CEFLEX’s stakeholders are working towards a 2025 goal to establish collection, sorting and reprocessing infrastructure for post-consumer flexible packaging across Europe. That means they need to start scaling circular solutions as soon as possible, but that could be a risk without knowing what the EU’s legislative landscape might look like in a few years – and any misstep could not only be costly endeavour, but also hold back the sector’s shift towards the circular economy.

“We need to align legislation and industry to move faster because we must act now,” says Dana.

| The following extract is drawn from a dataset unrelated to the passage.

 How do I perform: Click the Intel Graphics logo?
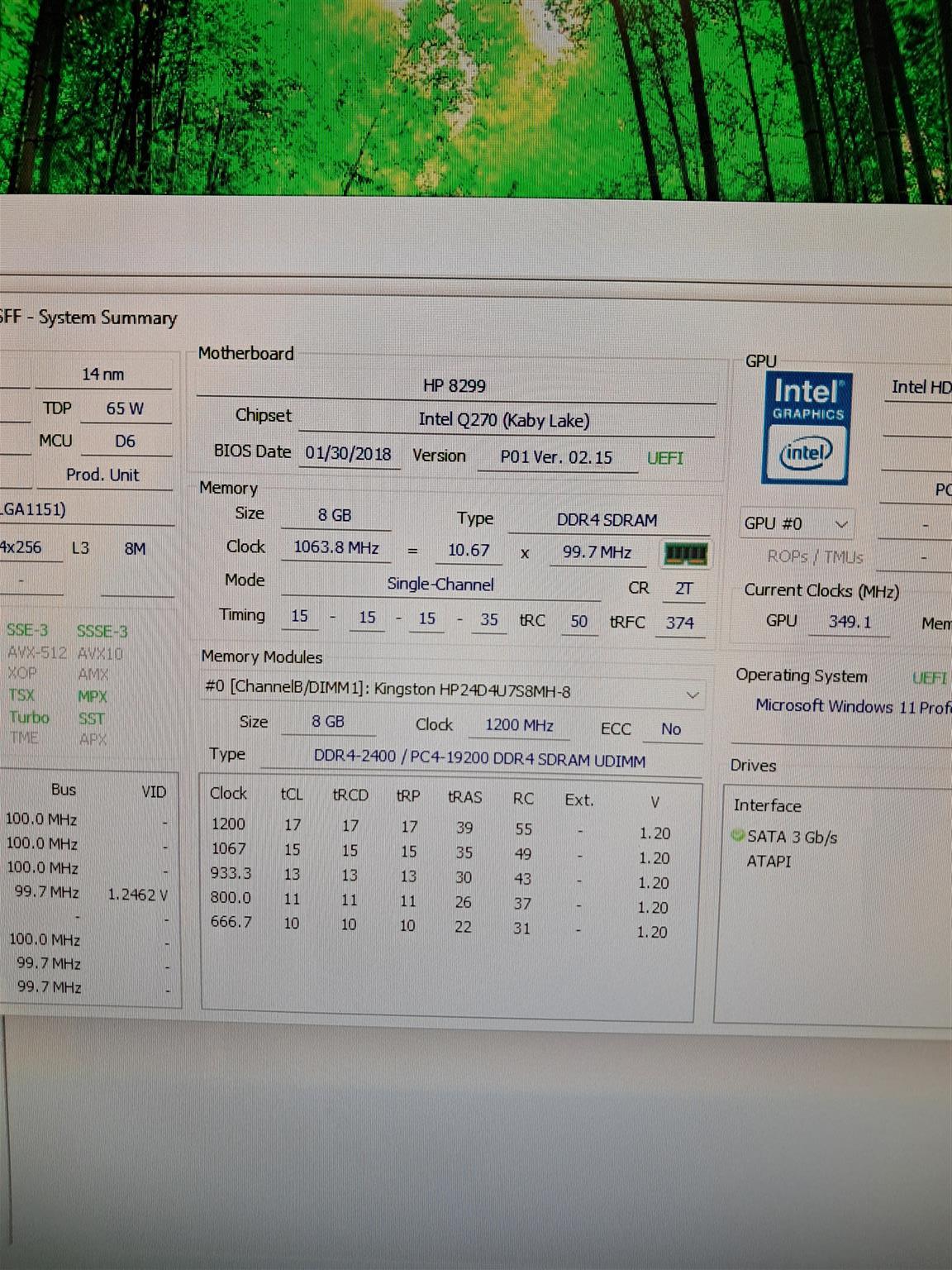click(806, 427)
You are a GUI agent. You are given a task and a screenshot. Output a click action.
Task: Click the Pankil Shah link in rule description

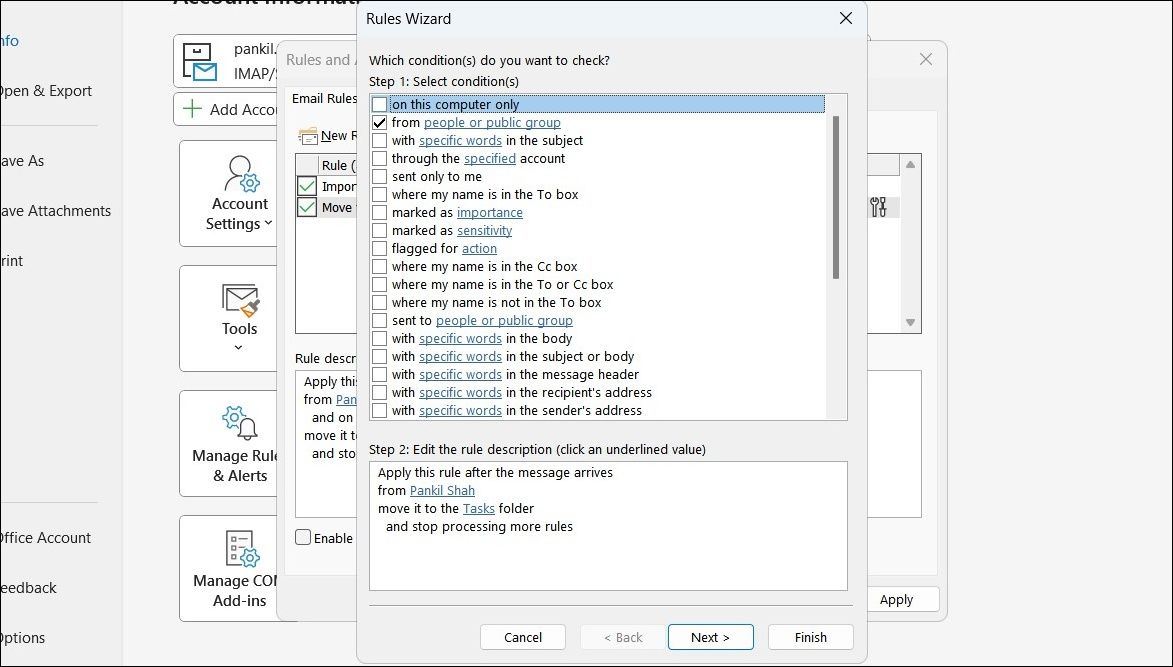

The risk of a legislative misalignment originates from environmental fears that focusing too much on chemical recycling could incentivize a business-as-usual approach, which could then see flexible packaging waste streams remain linear. The EU executive could interpret this as a threat to its new Circular Economy Action Plan, which hopes to halve municipal waste by 2030 with new supporting targets to reduce packaging waste, and limit some recycling solutions.

Dana understands these concerns but says CEFLEX’s latest position for flexible packaging is not about achieving the circular economy with mechanical and chemical recycling alone, but rather keeping these solutions in the mix.

“The very first thing the industry has to do, and it is doing it, is design products with recycling in mind,” she says, adding that this will only be achieved by also enabling the right infrastructure for collection, sorting and processing plastic packaging waste.

Collaboration key to scale

If the industry and policymakers both back CEFLEX’s mix of chemical and mechanical recycling, as well as product redesign, it could go a long way in scaling up the circular economy for flexible packaging. And according to Dana, aligning the industry’s stakeholders behind a shared vision will remain one of the most essential factors in finding the most successful path forward.

“Together we have moved towards the circular economy faster than we had imagined when it all started a few years ago,” she says, adding that CEFLEX provides the platform to let its members learn from each other and speed up the adoption of solutions.

The coronavirus pandemic has also added more momentum on developing circular solutions together after home deliveries sparked a greater demand for flexible packaging and saw the industry’s desire to curb their waste streams grow. “We’ve seen so many examples of positive redesign for packaging to become recyclable in the last six to nine months,” says Dana.

A crisis often sparks disruptive innovation and Dana hopes CEFLEX stakeholders’ effort to double-down on sustainability will eventually see the “many possible solutions” emerge to create a circular economy for the industry.

“That’s also why it’s so important to keep the definition of recycling open, because innovation will continue to bring to us new solutions – and we have to stimulate innovation,” she concludes.